(SOURCE DATA Opens)
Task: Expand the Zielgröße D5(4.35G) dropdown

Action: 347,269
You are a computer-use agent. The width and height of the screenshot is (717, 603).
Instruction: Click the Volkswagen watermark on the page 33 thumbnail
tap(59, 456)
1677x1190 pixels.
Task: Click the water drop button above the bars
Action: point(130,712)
(SOURCE DATA Closes)
- PROBLEM TO WORK ON -
Your answer should be the data above, retyped in full and unaltered.

- RESPONSE TO THE EXERCISE -
Task: Expand the Zielgröße D5(4.35G) dropdown

Action: 347,269
You are a computer-use agent. The width and height of the screenshot is (717, 603).
Instruction: Click the Volkswagen watermark on the page 33 thumbnail
tap(59, 456)
1677x1190 pixels.
Task: Click the water drop button above the bars
Action: point(130,712)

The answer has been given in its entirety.